Two months after abortion, labs showed elevated plasma free metanephrines to 4.6 nmol/L (ref < 0.50), plasma free normetanephrines elevated to 35 nmol/L (ref < 0.90), 24 h metanephrines 6766 mg (ref 94-604), 24 h urine normetanephrines 5120 mg (ref 40-412). CT adrenal protocol showed a 3.7 cm mass replacing the left adrenal with poor washout on delayed imaging. Labetalol was discontinued and she was switched to phenoxybenzamine with left laparoscopic adrenalectomy two months after initial laboratory diagnosis.

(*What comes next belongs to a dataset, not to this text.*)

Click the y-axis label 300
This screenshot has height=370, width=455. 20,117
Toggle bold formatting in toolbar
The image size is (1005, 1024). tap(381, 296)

Pheochromocytoma is often misdiagnosed as pregnancy induced hypertension (PIH), which remains the most common complication of pregnancy. However, there are some key differences that can aid in distinguishing the two entities. PIH rarely occurs prior to 20 weeks gestation, while symptomatic pheochromocytoma can present at any point during pregnancy. Pheochromocytoma often presents with paroxysmal hypertension associated with headache, palpitations (40%), hyperhidrosis (35%), and anxiety (18%) [5]. Idiopathic hypertension and PIH can often progress to preeclampsia, which is associated with proteinuria, leg edema, and extra weight gain during pregnancy. High uric acid, liver function abnormalities, and coagulopathies are more common in PIH and hyperglycemia can be seen in either condition [6]. Cardiomyopathy during pregnancy or in early post-partum should also raise the index of suspicion for pheochromocytoma [7]. One difficulty in distinguishing the two entities is that both plasma and urine metanephrines and catecholamines can be elevated in PIH, as much as 1.6 to 2.6 fold in one study [8]. However, other studies have reported that catecholamines are not elevated in normotensive pregnant women or preeclamsia [9]. It should be noted that some medications used in pregnancy (methyldopa, labetalol) can mildly increase metanephrine levels. However, these elevations are not to the same degree as is seen in pheochromocytoma. Plasma free metanephrines and 24 h urinary fractionated metanephrines remain the screening tests of choice, with sensitivity close to 100% [10].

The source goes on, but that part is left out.